Using the concept of BAN logic we prove the Goal 1 to Goal 6 and it shows that the formal security analysis using the BAN logic will be done and it insures the security of our proposed protocol.

6.3 Security analysis based on mathematical model

This section will show our proposed protocol security using the concept of a Real or random (ROR) model (Abdalla et al. 2005). We occupied the concept of Bellare and Rogaway (1993) to define our proposed protocol security model. According to the model, the adversary has to differentiate between the real session key and random numbers. In many mutual authentications and key agreement(MAKA) protocol (Agrahari and Varma 2021; Abbasinezhad-Mood et al. 2019), the ROR model is used to prove the session key security.

In our proposed protocol, there are two participants associated with the mutual authentication and key agreement protocol. The following components are associated with the ROR model. The components of our scheme are as follows:-

Participants

Server “S” and PDA “P” is the two participants of our proposed protocol. Let us assume that \(t_1\) and \(t_2\) are the two instances of our participants represented as \(\varPsi ^{t_1}_S\) and \(\varPsi ^{t_2}_P\) respectively.

Accepted state

When the instance \(\varPsi ^{t}\) gets the final message of the proposed protocol, it enters the final state. All the sent and the received message are arranged according to the accepted state, and at last, the session identification will form for the current session.

Partnering

Two instances of the participants, \(\varPsi ^{t_1}_S\) and \(\varPsi ^{t_2}_P\), are known to be a partner when they follow the following properties:-

  • Both instances in an acceptable state.

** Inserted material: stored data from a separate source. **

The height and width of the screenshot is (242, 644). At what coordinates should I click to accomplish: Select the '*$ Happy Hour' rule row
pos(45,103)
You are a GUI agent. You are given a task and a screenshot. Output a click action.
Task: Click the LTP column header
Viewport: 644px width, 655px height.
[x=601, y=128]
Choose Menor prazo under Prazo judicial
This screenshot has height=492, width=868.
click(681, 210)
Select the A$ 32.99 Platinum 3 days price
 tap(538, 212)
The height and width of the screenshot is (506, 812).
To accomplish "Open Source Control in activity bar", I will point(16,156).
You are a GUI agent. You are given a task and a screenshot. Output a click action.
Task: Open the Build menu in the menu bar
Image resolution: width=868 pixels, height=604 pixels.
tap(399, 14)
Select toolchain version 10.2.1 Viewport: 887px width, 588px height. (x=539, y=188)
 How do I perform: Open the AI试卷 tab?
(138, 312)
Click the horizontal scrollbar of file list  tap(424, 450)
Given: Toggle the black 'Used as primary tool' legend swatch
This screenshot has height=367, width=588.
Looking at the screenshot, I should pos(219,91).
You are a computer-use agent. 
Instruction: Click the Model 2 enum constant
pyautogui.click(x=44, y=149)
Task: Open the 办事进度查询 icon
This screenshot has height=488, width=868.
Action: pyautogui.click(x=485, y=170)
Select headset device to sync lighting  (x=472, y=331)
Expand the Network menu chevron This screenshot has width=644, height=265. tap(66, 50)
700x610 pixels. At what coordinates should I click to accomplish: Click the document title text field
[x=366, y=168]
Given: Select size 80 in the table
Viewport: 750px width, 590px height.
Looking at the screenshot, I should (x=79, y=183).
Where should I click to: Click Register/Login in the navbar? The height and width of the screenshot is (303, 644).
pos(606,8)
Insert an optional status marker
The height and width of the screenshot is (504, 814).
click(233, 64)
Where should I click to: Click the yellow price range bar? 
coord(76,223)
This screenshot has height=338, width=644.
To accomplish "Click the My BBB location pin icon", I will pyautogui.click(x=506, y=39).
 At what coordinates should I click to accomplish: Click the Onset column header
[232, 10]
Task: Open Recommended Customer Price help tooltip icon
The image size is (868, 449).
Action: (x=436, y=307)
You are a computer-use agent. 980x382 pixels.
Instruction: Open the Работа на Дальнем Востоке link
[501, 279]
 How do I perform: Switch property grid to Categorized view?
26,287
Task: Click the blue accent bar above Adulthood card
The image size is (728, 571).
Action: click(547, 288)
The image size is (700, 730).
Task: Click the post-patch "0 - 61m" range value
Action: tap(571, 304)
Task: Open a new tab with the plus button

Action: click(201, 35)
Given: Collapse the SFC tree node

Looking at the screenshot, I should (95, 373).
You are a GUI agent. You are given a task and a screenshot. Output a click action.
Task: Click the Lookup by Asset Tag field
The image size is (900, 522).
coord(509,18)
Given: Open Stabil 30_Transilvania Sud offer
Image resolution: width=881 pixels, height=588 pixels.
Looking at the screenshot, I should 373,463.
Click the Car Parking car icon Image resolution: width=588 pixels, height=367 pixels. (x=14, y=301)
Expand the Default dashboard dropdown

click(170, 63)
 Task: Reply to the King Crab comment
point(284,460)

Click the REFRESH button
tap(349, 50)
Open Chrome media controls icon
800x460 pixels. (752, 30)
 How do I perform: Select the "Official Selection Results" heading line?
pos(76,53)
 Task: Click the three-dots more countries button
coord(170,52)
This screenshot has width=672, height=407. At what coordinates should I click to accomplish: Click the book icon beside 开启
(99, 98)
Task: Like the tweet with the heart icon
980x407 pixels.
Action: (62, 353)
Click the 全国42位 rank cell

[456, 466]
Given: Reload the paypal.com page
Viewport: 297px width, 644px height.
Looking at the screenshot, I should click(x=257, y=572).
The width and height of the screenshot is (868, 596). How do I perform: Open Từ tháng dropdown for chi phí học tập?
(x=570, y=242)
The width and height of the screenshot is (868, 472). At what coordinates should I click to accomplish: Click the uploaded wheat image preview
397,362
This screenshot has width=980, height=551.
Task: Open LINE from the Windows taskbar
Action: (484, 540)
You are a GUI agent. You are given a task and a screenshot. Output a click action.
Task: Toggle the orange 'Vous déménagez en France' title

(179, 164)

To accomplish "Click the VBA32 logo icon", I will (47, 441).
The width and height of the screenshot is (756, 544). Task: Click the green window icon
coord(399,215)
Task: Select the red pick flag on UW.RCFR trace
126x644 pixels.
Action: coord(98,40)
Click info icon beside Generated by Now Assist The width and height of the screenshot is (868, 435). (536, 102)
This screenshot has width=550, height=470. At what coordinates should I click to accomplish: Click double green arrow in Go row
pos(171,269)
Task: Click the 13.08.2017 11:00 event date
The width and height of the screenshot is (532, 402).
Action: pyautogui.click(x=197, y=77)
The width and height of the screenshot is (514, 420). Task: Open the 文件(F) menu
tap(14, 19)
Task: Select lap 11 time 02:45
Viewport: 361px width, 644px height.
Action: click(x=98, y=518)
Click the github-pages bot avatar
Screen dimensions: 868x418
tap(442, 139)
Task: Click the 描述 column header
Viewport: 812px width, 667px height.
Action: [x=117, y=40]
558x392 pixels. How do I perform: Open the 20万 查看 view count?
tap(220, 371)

  • Both instances are mutually authenticating to each other and also have the same session identification.

  • Both instances are mutual partner of each other.

Freshness

The session key between the two participants, “S”, “P”, was unable to leak using the reveal query, then only the instances \(\varPsi ^{t_1}_S\) and \(\varPsi ^{t_2}_P\) are fresh.

Adversary

Let’s assume that \({\varvec{A}}\) is an adversary who is having control of the entire network. Here, the control shows that adversary can read or modify all the messages through the public channel, and the adversary can also construct the message or delete the message in the network. \({\varvec{A}}\) has to run the following queries:

  • Execute{\(\varPsi ^{t_1}_S\), \(\varPsi ^{t_2}_P\)}: This query works like a passive attack where \({\varvec{A}}\) will try to obtain the message, which will be transferred between the S and P. It’s like an eavesdropping attack.

  • Send {\(\varPsi ^{t}\), M}: This query works like an active attack where \({\varvec{A}}\) will try to impersonate the participant to send a message to another participant.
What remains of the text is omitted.